There is a stage built for you. Segovia built it, Bream and Williams walked it. A great tradition does two things: it inspires, and — if you are not careful — it calcifies. The question worth asking, at any given moment, is which of those two things is happening. Segovia’s way became the only way for a generation, and something was lost in that narrowing. The tonal beauty he drew from his Ramírez and Hauser — colours that luthiers themselves had not known were possible — did not pass automatically to those who followed. It had to be earned, note by note, stroke by stroke, in the same spirit of humility and persistence that made him extraordinary in the first place. Apoyando and tirando are not historical obligations. They are living tools. The difference between them is felt not in the fingers but in the ears — and if you cannot hear it, you are not yet there. Yet there.

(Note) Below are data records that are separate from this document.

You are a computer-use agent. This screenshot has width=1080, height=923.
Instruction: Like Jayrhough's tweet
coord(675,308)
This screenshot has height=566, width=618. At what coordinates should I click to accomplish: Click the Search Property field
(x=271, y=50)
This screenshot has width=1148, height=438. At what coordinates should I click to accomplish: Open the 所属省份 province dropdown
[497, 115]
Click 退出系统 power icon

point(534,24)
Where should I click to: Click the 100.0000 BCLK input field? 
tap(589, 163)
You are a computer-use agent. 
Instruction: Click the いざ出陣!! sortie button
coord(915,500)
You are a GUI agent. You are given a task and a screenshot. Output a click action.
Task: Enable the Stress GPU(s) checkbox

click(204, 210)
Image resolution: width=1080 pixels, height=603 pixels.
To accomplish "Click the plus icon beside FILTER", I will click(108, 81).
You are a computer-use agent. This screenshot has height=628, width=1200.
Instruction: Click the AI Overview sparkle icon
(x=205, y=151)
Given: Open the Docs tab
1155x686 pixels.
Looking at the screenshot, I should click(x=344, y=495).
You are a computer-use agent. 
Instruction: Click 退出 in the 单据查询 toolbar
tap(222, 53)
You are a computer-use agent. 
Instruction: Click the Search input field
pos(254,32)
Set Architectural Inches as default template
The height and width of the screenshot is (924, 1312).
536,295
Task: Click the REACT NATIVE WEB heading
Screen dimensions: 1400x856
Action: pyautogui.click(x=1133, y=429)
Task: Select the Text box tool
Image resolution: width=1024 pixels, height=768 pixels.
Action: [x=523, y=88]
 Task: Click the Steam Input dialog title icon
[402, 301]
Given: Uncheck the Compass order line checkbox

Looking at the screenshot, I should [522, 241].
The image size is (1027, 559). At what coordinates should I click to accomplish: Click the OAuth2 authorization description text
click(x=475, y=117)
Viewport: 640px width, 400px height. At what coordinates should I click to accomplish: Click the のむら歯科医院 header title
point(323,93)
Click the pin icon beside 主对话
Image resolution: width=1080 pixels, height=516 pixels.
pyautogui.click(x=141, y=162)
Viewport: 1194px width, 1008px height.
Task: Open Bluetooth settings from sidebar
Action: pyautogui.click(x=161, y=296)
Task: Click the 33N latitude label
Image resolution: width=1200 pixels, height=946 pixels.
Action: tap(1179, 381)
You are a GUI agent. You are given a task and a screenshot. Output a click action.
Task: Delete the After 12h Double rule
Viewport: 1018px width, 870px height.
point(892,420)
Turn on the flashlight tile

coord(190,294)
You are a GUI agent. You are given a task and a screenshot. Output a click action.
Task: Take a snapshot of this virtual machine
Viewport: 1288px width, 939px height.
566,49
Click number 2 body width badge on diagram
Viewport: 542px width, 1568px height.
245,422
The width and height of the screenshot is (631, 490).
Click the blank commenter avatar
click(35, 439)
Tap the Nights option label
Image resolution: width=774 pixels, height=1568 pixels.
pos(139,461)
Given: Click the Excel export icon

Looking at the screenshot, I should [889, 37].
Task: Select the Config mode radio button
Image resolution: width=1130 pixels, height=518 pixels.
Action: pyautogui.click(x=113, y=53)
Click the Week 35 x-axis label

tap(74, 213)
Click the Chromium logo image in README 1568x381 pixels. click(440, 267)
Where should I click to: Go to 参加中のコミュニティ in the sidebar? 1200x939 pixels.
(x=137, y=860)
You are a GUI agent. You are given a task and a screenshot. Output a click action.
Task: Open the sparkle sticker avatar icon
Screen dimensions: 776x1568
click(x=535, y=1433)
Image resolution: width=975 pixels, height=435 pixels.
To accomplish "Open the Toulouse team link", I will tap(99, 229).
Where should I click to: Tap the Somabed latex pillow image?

The hardest discipline in music — as in wine tasting, as in conducting — is not being seduced by your own responses. The moment you begin performing appreciation rather than truly listening, something closes. I have seen it in both worlds: the person who has decided what they think and repeats it ever after with great fluency. They are not without charm. But they are not growing. The guitar is larger than any single vision of it — larger than Segovia’s, even. The instrument that once sat in cafés has carried Bach, Villa-Lobos, and everything in between. That entire range belongs to you — not just the neo-romantic corner that Segovia preferred.


When you pick up a great instrument — a Ramírez, a Hauser, a Fleta, a Romanillos, a Smallman — there is a moment before the first note when the wood is already speaking. Your technique is the conversation that follows. It is worth pausing to listen before you begin.


The stage is there. It has always been there. What you bring to it is entirely your own.